*** Study text ***

The reason a climber fell 120ft from a cliff to his death remains a mystery.
Ivan Lissin, a popular climber from Marston, Oxford, died after the fall into the sea at Anvil Point, Swanage, Dorset, in January, but yesterday, a coroner was told no-one had seen what caused the 22-year-old to lose his grip.
Other climbers only saw him in free-fall and said he had been "climbing well" and did not appear to be in any sort of difficulty.
The inquest in Bournemouth heard that the 22-year-old climber - who was out with three friends - had been trying to conquer a route called Peacemaker on January 27.
It was when he attempted to move horizontally that he fell from the sheer rock face at the coastal beauty spot.
Rescuers were scrambled to assist and onlookers gathered to see a coastguard helicopter winch Mr Lissin, of Hugh Allen Crescent, from the ground.
A member of the Oxford University mountaineering club, he was then airlifted to hospital, but died the next day from severe head injuries.
His climbing partner, Gareth Uglow, told the hearing: "Ivan did not have a helmet. He chose to climb Peacemaker, which is described as hard, very severe. I was happy with his choice.
"I've climbed for about three years and I know he had been climbing for less, perhaps one year. He fell at the part where you move horizontally. I saw him fall face down in the water."
As Mr Uglow and another climber, Michael Kennedy, who was not in his party, reached him, they tried to revive him before coastguards arrived and airlifted him to hospital.
One witness to his fall, Helen Kirby, said: "I saw Ivan falling freely through the air. He hit a rock projection. I looked away - it was an automatic reaction."
After being told no-one saw why he lost his grip on the rocks, Bournemouth, Poole and East Dorset coroner Sheriff Payne said it was impossible to say exactly why he had fallen.
The downward force of his fall had ripped Mr Lissin's holding pins from crevices on the cliff face.
Recording a verdict of misadventure, Mr Payne said: "What is clear is that Ivan came away from this cliff at this crucial point and sadly the thick pins that he had put in came away from the cliff edge. He was doing something he wanted to do which sadly went wrong through no fault of his own which resulted in his death."

*** End of Study text ***
*** Data listing ***

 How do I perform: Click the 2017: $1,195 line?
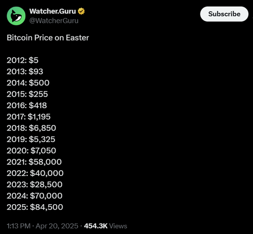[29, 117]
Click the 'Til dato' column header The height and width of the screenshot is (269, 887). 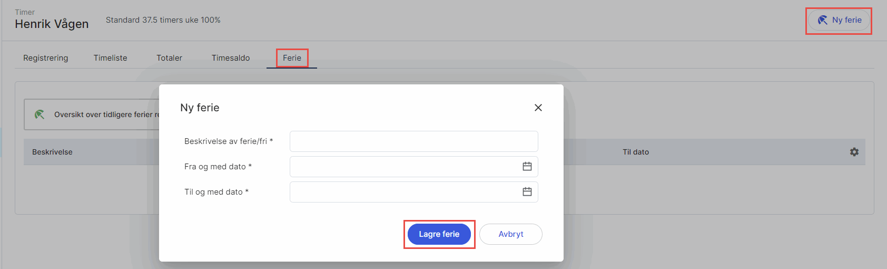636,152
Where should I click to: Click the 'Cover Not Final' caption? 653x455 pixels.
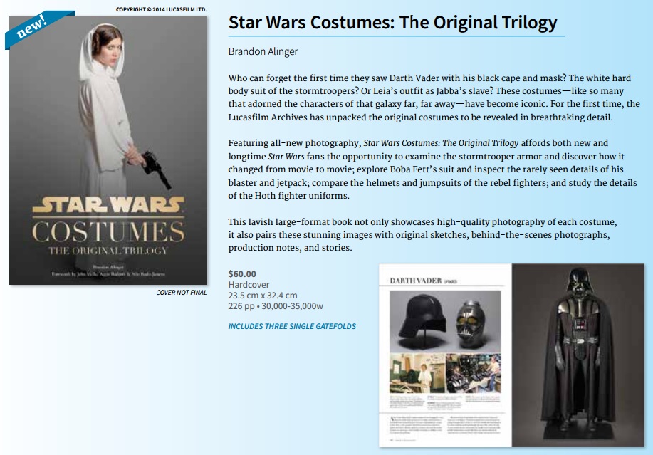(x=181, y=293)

*** End of Data listing ***
*** Data listing ***

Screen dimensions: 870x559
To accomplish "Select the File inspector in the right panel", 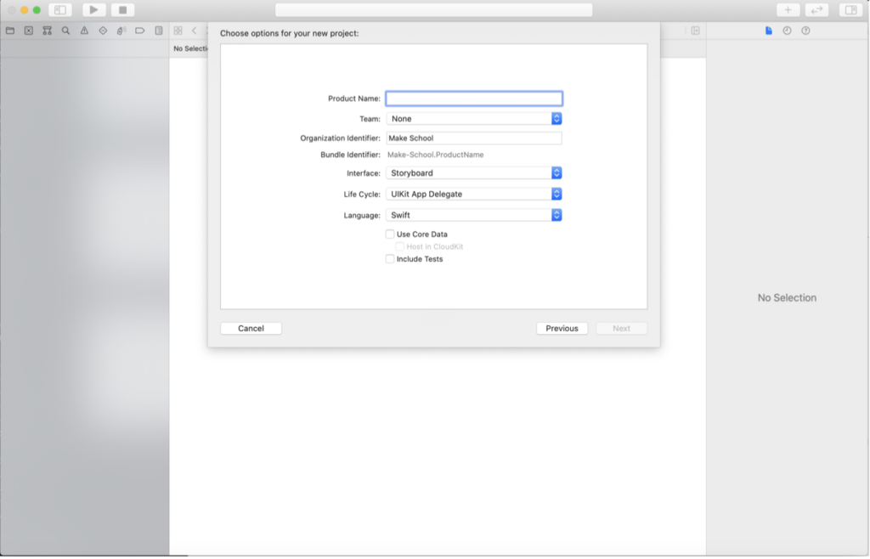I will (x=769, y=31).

*** End of Data listing ***

Return everything in the climbing inquest article from "Ivan Lissin, a" down to "on January 27.", copied word for word.

Expected output:
Ivan Lissin, a popular climber from Marston, Oxford, died after the fall into the sea at Anvil Point, Swanage, Dorset, in January, but yesterday, a coroner was told no-one had seen what caused the 22-year-old to lose his grip.
Other climbers only saw him in free-fall and said he had been "climbing well" and did not appear to be in any sort of difficulty.
The inquest in Bournemouth heard that the 22-year-old climber - who was out with three friends - had been trying to conquer a route called Peacemaker on January 27.